Cinematographer Ruben Woodin Dechamps categorises most of his work in two distinct styles.
“There are two worlds that I really enjoy working in,” he says. “One is a super-honest, quiet approach that is very unfussy and hiding the camera as much as possible. The other, which I work with on music videos, is trying to make DIY rigs that make the cameras move in unusual ways.” One example of the latter was Bonobo’s ‘No Reason’ video, which he shot on tiny cameras mounted on a handmade miniature train.
It was the former approach that he employed to great effect in The Reason I Jump, Jerry Rothwell’s Sundance audience award-winning documentary described as an immersive cinematic experience of non-speaking autistic people.
“I wanted to create an observational approach that was an honest and quiet visual cinematic experience, an invitation into their intimate spaces where you could feel comfortable looking without judgment,” Woodin Dechamps explains. “It felt important that although their sensory perception of reality may differ from a neurotypical person, it shouldn’t be depicted as constantly hallucinatory.”

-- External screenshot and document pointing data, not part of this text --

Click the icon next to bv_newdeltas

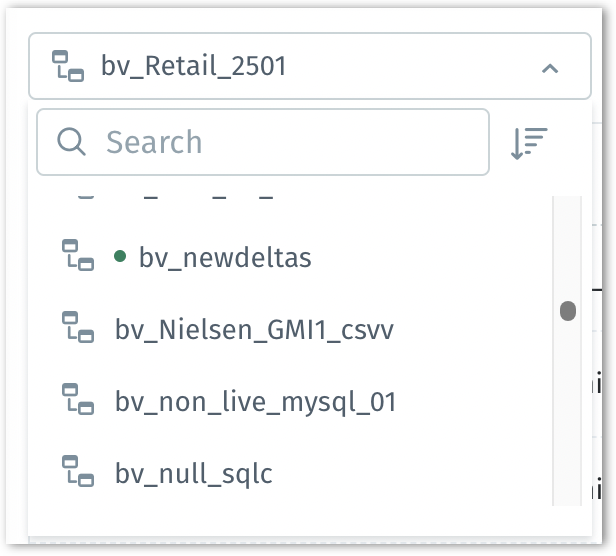[78, 256]
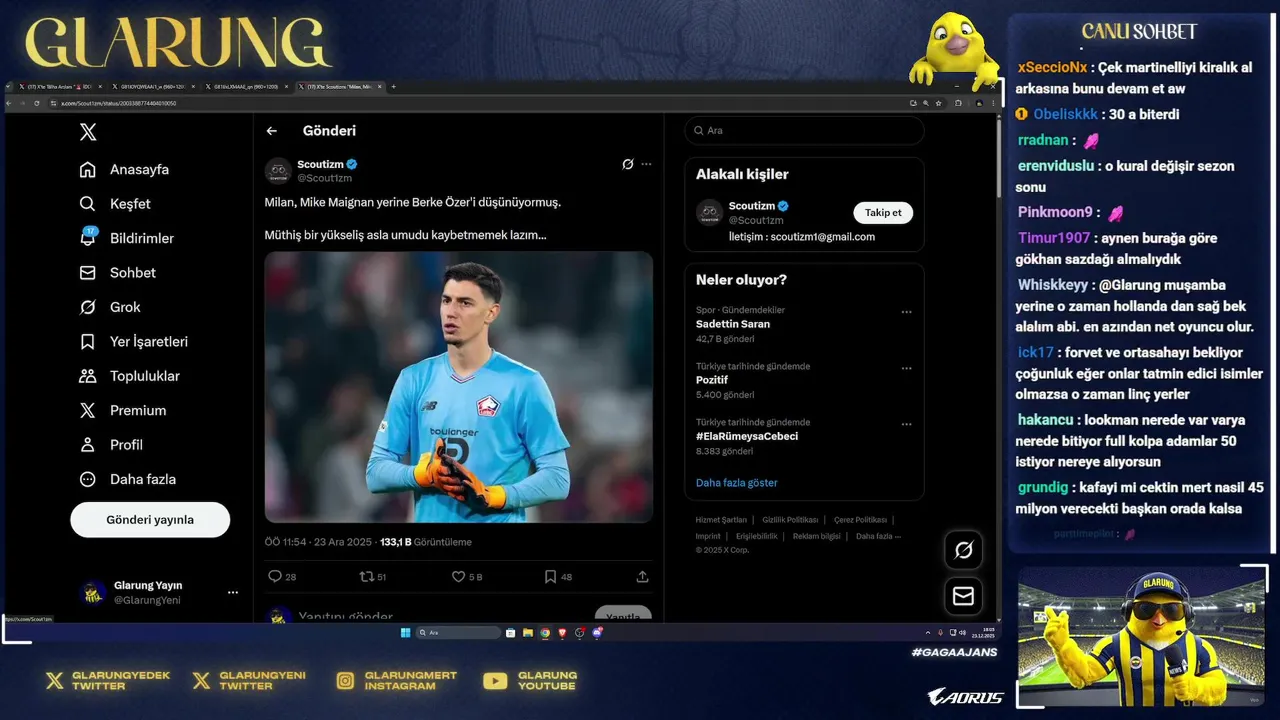Open Glarung Yayın account switcher dots
The width and height of the screenshot is (1280, 720).
233,593
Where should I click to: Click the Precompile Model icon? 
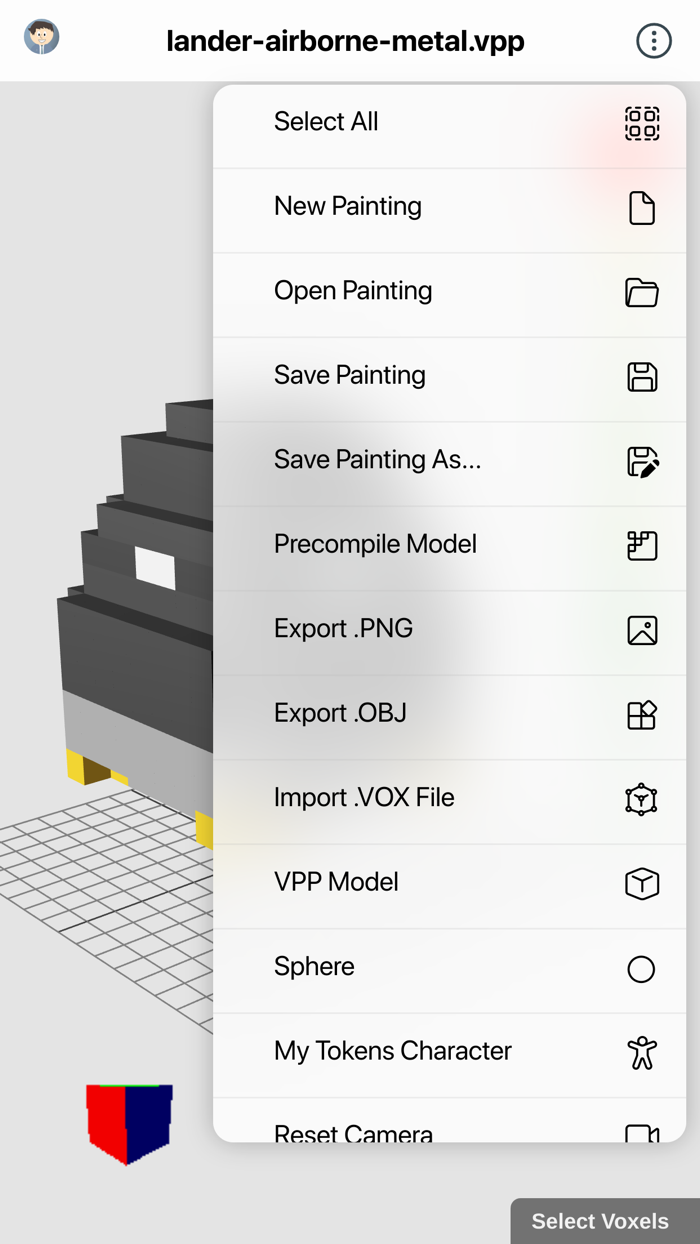(x=643, y=546)
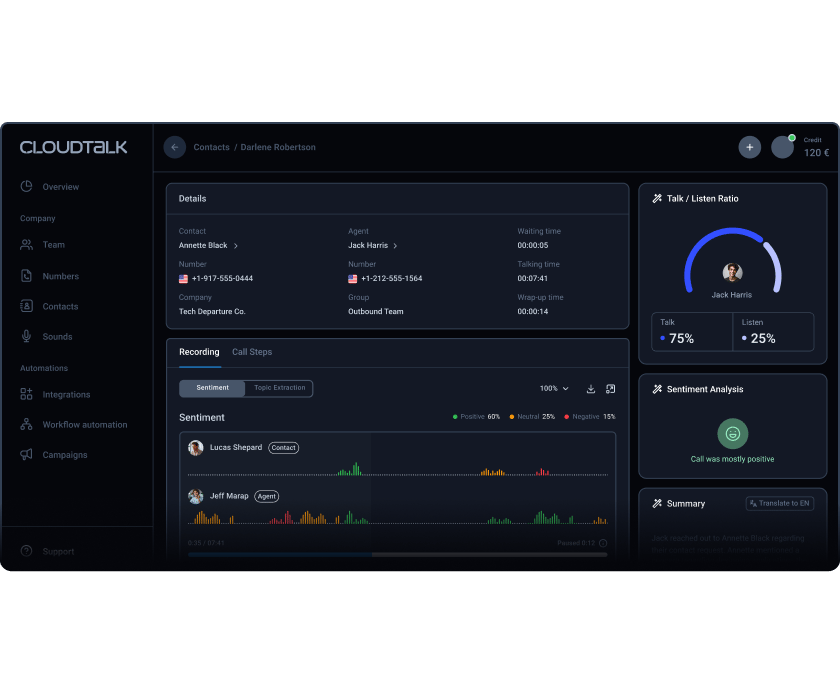Select the Recording tab

[199, 352]
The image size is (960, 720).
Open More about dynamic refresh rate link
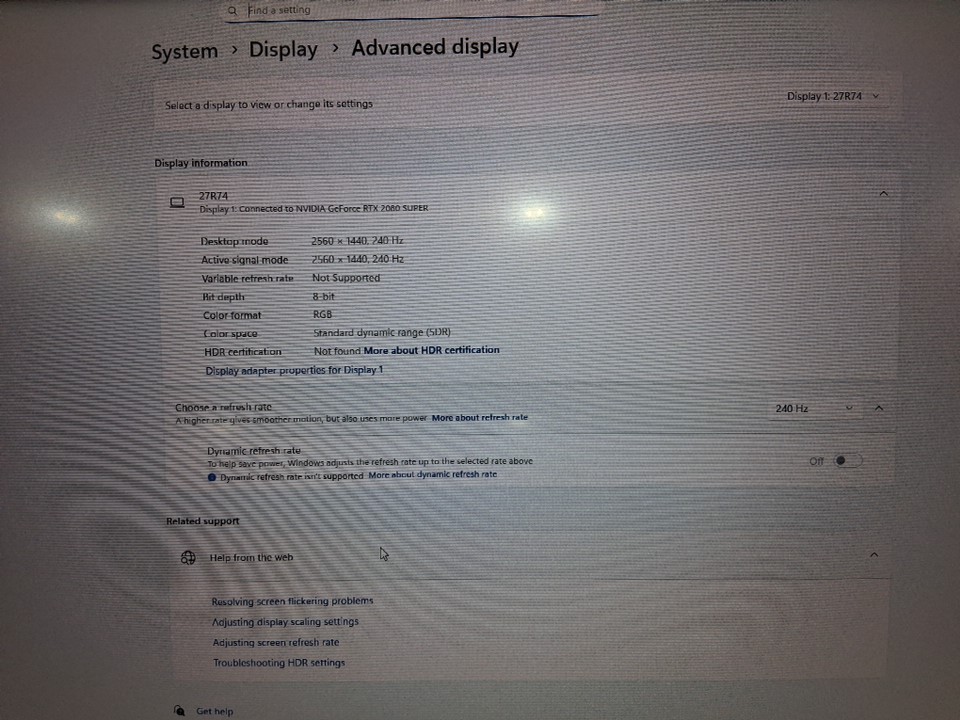tap(432, 475)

He is working with Rothwell again on a new documentary series, and has been shooting Road Enraptured, Nathaniel Kochan’s short documentary about spirituality on motorways, and LFD‑Hope, a low-budget feature directed by Josh Loftin that has been in the works for five years.
When he is not working in London, Woodin Dechamps is in Cornwall experimenting with cameras and filming an as-yet-untitled project, backed by Cinelab. “It is more abstract interpretations,” he explains of his side project. “After years of trying to get exact predetermined images, it feels great to work on something messy.”